##### EXERCISE MATERIALS

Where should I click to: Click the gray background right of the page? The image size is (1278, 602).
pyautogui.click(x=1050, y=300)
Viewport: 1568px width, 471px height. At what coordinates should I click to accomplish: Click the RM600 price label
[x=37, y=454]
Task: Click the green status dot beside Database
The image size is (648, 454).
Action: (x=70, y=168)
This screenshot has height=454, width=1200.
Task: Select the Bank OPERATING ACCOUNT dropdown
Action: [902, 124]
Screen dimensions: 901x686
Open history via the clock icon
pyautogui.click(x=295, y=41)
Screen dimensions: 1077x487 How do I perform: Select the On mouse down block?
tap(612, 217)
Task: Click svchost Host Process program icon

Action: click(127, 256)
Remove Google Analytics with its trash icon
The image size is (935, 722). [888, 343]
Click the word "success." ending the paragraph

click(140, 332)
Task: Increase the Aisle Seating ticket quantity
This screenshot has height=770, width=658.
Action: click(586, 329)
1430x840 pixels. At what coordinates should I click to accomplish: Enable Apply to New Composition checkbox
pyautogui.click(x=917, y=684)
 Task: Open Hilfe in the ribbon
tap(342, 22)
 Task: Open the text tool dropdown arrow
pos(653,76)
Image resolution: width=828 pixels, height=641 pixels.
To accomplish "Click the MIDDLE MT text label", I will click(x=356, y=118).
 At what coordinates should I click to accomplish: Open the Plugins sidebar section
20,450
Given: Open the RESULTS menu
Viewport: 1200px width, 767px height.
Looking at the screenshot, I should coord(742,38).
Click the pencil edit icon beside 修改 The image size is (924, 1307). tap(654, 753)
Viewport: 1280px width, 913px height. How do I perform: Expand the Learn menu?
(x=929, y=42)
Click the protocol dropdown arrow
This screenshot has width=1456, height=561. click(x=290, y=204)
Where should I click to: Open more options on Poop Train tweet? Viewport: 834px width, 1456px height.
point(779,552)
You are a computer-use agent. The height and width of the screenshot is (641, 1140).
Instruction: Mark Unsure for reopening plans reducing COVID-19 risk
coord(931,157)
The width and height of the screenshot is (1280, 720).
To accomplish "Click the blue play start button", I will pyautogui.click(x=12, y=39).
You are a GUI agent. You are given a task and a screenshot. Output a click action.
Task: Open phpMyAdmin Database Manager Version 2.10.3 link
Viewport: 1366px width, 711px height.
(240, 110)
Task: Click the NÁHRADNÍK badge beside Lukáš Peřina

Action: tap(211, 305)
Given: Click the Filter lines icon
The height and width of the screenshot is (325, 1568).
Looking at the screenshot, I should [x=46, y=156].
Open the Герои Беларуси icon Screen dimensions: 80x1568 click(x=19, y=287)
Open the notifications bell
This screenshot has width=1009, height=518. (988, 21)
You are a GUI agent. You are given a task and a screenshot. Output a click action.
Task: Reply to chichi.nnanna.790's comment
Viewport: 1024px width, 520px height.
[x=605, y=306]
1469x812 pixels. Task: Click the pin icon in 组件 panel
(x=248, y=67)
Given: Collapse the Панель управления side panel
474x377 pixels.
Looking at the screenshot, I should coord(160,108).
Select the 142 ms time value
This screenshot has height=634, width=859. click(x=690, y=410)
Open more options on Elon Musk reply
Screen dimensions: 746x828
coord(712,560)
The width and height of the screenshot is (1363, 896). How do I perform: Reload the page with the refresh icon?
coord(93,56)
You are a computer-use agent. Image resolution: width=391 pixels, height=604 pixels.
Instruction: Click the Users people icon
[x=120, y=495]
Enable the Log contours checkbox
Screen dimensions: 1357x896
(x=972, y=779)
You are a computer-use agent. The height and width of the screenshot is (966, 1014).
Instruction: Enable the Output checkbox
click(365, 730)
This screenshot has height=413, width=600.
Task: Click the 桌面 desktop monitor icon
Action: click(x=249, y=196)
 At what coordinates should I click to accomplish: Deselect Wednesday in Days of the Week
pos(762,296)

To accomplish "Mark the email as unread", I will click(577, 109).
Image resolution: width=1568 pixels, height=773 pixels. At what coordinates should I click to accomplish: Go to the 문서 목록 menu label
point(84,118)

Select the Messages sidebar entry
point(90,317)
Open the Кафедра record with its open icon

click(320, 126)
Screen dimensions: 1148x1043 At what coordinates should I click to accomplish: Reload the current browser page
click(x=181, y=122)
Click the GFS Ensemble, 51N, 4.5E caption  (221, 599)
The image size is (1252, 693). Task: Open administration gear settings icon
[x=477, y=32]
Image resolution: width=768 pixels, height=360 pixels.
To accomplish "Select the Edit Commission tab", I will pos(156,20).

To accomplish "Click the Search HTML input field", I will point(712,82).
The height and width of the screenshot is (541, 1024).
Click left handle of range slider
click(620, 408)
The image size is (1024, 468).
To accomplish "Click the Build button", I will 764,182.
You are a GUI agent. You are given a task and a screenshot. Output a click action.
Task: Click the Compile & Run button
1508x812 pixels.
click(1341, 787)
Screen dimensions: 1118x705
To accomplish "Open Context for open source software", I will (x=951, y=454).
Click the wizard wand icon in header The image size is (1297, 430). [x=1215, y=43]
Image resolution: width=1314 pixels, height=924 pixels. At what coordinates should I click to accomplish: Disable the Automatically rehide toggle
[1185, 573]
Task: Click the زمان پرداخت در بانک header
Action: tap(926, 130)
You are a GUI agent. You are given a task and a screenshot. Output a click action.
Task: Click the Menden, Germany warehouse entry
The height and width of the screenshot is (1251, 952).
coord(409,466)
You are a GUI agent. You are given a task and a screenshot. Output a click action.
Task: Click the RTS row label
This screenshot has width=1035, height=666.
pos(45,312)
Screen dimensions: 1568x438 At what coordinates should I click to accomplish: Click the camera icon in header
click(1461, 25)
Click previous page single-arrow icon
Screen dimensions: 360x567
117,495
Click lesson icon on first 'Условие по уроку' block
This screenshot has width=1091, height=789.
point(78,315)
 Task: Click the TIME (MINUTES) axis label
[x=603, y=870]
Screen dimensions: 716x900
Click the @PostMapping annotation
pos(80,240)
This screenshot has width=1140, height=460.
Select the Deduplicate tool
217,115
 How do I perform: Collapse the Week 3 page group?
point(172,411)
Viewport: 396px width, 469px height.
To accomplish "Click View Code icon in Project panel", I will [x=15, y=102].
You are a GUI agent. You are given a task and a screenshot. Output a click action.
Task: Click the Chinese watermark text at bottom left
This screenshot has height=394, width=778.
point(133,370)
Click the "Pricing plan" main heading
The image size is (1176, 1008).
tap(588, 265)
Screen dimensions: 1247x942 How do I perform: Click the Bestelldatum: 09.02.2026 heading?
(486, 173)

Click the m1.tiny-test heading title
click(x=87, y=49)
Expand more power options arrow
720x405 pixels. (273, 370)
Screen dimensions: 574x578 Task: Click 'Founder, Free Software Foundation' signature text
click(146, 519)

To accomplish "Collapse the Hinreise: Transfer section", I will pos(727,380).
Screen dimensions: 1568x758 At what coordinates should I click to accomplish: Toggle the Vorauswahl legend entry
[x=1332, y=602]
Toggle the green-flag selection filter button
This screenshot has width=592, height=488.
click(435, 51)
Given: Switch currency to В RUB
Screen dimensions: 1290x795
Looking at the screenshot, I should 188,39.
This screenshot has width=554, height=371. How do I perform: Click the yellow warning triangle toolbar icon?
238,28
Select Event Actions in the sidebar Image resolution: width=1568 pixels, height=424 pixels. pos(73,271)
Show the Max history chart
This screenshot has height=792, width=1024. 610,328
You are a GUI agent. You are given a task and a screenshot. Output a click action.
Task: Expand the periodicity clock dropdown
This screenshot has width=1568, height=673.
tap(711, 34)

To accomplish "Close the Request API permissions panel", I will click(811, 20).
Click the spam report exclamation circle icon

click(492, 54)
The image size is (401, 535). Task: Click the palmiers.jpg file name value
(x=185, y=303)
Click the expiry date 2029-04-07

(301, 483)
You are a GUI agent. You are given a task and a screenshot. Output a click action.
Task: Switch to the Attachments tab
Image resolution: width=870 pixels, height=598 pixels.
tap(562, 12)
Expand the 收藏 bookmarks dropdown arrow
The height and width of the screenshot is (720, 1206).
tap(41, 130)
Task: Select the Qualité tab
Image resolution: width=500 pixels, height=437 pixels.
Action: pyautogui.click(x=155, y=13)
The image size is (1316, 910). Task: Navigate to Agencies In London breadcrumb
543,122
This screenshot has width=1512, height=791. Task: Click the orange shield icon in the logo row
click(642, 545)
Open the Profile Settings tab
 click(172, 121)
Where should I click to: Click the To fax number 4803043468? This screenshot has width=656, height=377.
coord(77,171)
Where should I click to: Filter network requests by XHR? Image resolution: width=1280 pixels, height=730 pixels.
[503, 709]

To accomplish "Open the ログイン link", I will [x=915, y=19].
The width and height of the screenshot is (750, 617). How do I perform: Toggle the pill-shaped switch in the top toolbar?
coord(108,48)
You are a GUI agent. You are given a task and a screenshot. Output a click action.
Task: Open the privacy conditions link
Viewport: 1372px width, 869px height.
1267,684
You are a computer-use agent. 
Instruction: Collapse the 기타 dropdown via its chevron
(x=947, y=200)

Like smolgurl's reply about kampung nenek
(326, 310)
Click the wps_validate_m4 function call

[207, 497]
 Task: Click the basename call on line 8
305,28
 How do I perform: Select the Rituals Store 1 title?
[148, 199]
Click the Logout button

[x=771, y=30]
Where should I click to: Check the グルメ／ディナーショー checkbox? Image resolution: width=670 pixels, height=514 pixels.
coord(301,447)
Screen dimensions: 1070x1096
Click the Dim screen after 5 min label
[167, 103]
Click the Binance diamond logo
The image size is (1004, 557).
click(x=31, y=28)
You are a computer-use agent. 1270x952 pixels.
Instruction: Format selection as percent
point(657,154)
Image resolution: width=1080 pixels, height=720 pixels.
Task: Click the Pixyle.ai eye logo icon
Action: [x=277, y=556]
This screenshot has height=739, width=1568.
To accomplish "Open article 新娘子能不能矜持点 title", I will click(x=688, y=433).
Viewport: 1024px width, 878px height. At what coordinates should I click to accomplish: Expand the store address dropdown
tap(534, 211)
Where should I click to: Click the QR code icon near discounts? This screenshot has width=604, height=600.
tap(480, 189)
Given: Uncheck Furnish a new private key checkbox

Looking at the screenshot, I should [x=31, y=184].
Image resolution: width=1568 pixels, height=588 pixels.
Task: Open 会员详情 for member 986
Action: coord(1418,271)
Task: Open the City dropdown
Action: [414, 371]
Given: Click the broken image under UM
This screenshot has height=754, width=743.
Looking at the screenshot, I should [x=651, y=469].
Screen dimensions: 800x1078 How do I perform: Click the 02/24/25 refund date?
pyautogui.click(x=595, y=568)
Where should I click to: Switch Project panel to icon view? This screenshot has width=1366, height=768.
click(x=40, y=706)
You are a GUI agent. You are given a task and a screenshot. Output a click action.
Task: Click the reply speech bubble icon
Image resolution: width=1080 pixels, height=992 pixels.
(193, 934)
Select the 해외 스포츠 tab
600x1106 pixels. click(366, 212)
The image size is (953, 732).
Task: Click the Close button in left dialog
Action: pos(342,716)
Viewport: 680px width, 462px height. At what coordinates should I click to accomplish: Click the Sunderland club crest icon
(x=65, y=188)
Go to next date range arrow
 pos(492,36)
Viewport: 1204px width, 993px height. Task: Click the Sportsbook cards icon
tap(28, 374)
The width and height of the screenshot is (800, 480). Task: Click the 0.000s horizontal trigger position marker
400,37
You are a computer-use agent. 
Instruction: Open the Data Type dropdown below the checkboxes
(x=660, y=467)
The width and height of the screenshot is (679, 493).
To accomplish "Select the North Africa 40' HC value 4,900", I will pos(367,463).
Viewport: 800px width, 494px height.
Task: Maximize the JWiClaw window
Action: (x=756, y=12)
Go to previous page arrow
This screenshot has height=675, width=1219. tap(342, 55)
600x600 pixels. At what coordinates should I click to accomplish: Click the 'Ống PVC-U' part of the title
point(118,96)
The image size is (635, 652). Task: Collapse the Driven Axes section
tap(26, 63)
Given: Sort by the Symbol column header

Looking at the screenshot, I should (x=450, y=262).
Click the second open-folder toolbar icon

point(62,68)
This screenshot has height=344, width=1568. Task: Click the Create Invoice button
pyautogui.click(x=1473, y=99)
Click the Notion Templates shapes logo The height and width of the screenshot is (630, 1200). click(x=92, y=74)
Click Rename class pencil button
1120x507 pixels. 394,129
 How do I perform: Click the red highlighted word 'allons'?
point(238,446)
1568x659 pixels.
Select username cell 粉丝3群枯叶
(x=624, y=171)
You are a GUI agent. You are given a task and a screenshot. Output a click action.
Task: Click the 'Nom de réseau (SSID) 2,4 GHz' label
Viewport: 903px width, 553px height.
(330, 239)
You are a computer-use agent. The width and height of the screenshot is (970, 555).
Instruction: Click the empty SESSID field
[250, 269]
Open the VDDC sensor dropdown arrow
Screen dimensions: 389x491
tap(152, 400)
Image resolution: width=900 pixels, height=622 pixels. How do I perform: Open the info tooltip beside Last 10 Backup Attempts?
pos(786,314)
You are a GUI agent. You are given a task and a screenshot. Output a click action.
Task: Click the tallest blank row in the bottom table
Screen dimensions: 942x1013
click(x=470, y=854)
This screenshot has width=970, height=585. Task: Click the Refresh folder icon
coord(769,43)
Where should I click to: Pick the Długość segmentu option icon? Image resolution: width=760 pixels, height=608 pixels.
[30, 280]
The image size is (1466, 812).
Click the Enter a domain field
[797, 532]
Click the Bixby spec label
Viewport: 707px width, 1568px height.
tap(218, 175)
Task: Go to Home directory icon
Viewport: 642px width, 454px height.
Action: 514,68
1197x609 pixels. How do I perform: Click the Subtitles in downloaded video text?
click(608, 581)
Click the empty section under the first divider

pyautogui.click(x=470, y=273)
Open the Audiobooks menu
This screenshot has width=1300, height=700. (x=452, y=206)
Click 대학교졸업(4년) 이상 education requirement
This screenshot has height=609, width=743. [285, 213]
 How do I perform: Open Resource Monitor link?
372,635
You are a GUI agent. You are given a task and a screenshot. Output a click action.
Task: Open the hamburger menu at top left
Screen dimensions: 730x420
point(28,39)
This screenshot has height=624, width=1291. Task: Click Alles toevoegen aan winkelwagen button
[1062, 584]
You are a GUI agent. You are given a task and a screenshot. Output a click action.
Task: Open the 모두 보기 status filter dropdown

##########

» **YOUR OBJECTIVE**
Return, from the data above, each line in which the string "Database" appears.

» **TASK RESPONSE**
Task: Click the green status dot beside Database
Task: Open phpMyAdmin Database Manager Version 2.10.3 link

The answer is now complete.